Release 4.4.0 and flash attention with python [WIP]
BBC-Esq opened this issue · 3 comments
It looks like Flash Attention was removed from the Python portion in release 4.4.0...I had a few questions:
-
Can you confirm that flash attention is still available in Release 4.3.1? No benchmarking was done on long-context QA with/without Flash Attention 2 that I'm aware of...only "relatively" short prompts/contexts. I'd like to be able to bench FA on longer contexts still to see if there's a meaningful benefit.
-
Is it possible to compile version 4.4.0 to include Flash Attention in a Wheel file even though a Wheel file won't be uploaded to pypi.org? If it's worth it, I'd like to use version 4.4.0's improvements AND flash attention if my benchmarking indicates it's advantageous to do so. I'm not very familiar with compiling in general so forgive the Q, but basically if I compile will it include the relevant "python" portions that you say are not omitted?
Thanks again for the great work.
-
I conducted some benchmarks with a long context (around 3000 tokens) and did not observe significant improvements. If you can do this benchmark on their side, I’d appreciate it. The release 4.3.1 supports always flash attention (there are some improvements in 4.4.0 release but not much, you can test with 4.3.1 is enough)
-
If we don't push the wheel file to pypi.org, we will need to establish a new release process similar to Flash Attention releases. For simplicity, more work is required on the Flash Attention feature, so we can reactivate it at a later stage.

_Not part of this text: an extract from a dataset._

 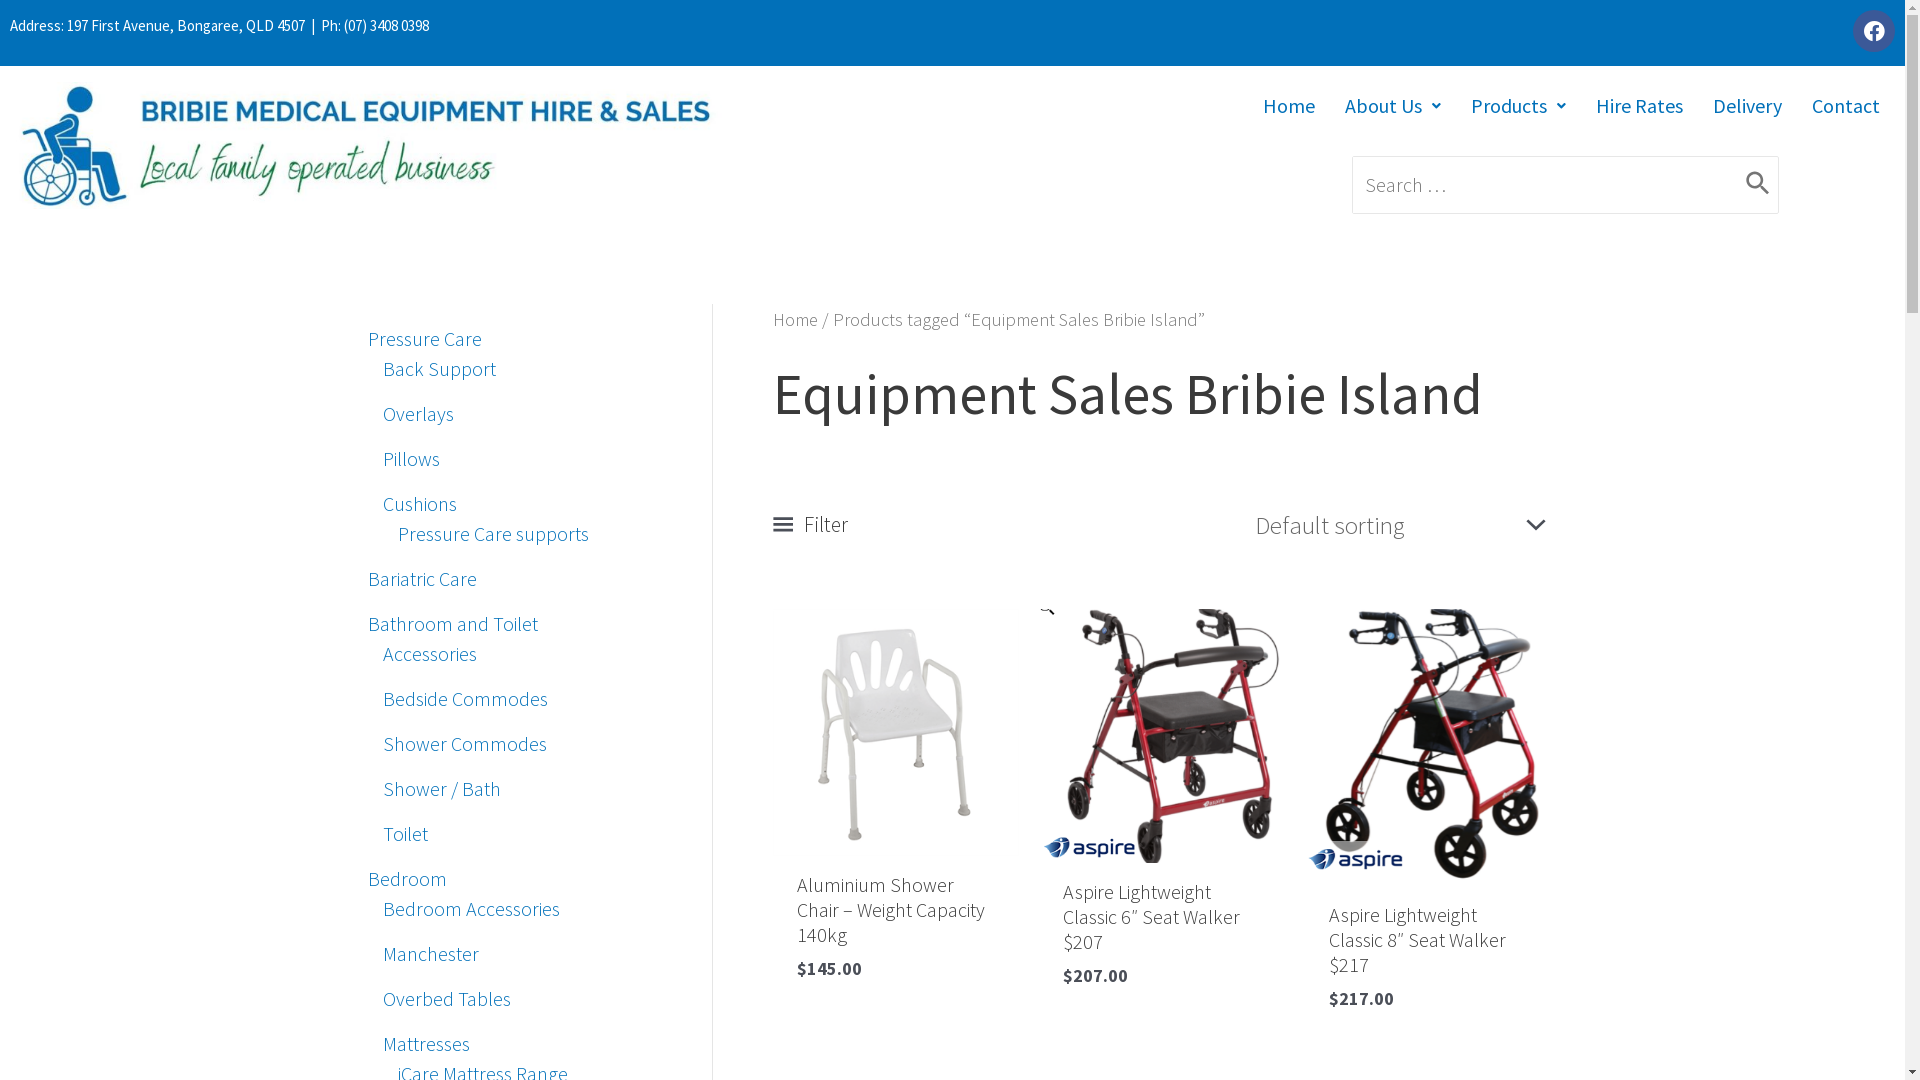 I want to click on About Us, so click(x=1393, y=106).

Will bench in the near future when I have the time, hence WIP in the title, and let ya'll know if my results are different. I previously benched and noticed significant benefits when solely the beam_size
parameter was changed, but never got around to benching much longer contexts - e.g. 8k/16k - which is starting to become the norm (like 4k was to 2k, etc.)
UPDATE; Don't have time to bench but will try my best in the future. Closing for now.